The story unfolds in New England in late August in the 1980s, and though production-design choices reflect the decade, including a small-town movie palace showing D.A.R.Y.L., it is not too hard to imagine a 1950s version of this film with, say, Dorothy Malone and William Holden in the lead roles. As it is, it stars Kate Winslet as Adele, an agoraphobic divorced woman largely raising her teenage son by herself. Their tender, yet fragile domestic existence is upended when Frank, a wounded escaped convict played by Josh Brolin, enters their lives out of the blue. An at first tense situation (he demands to be fed, cleaned, and given a place to lay low until nightfall) becomes more complicated as Adele and her son realize the mysterious man does not intend to harm them and, in fact, may fill an empty space in their lives.

The scenario, predicated as it is on traumatized people healing through a form of traumatic bonding, requires a not insignificant suspension of disbelief, but it convinced me due to the sexy and soulful energy generated by the adult stars, both in fantastic form, and the beautiful photography, overflowing with summer-giving-way-to-autumn melancholy and nostalgia. The film is, as far as I can tell, conscious of its colorful and overheated nature and plays with it, almost functioning as an (I admit, more conservative) continuation of the storytelling and stylistic gambits of the retro Far from Heaven. One lengthy sequence which may come to define the overall production's legacy finds the trio easting into a domestic routine by preparing a peach pie, and it is shot and cut with more tactile intensity and general seductive verve than many modern sex scenes. It put an enormous smile on my face.

However, there is one vein I believe the director and editor should have cut loose during post-production. The film is laced throughout with abstract memory montages teasing and then revealing the haunting crime which put the Brolin character behind bars in the first place. Outside of their visual splendor, there is a burdened quality to these images and moments as the film strains to answer a question it need not have posed in the first place: leaving the exact nature of the crime a mystery would only intensify the power of his thousand-yard-stare masculine presence, and there is, to be blunt, an uncomfortable dimension of slut shaming to the way the ultimate revelation is positioned as an absolution.

──────────

- EXERCISES TO COMPLETE -
**A)** According to the film review, what do Adele, her son, and Frank prepare in the lengthy sequence the reviewer singles out?
**B)** In the source data, begin at the line that has "1144x486 pixels. At" and stop after the line that has "Looking at the screenshot, I should coord(181,182).". Reproduce those lines with "Recents" swapped for "Favorites" and everything else unchanged.
The review and the source data come from unrelated origins.

Source data:

──────────

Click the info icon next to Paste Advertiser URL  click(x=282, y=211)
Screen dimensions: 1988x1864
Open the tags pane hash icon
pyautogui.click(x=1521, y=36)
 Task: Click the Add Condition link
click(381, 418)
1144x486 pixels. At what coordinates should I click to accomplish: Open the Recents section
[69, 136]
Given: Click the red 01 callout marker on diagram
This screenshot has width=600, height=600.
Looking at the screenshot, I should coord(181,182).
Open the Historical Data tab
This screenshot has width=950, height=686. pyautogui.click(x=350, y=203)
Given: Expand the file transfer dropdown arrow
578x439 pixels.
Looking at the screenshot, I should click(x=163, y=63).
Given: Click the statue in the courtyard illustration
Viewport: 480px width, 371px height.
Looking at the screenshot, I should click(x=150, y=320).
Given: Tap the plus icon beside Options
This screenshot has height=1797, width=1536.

──────────

- TASK SOLUTIONS -
**A)** A peach pie.

**B)**
1144x486 pixels. At what coordinates should I click to accomplish: Open the Favorites section
[69, 136]
Given: Click the red 01 callout marker on diagram
This screenshot has width=600, height=600.
Looking at the screenshot, I should coord(181,182).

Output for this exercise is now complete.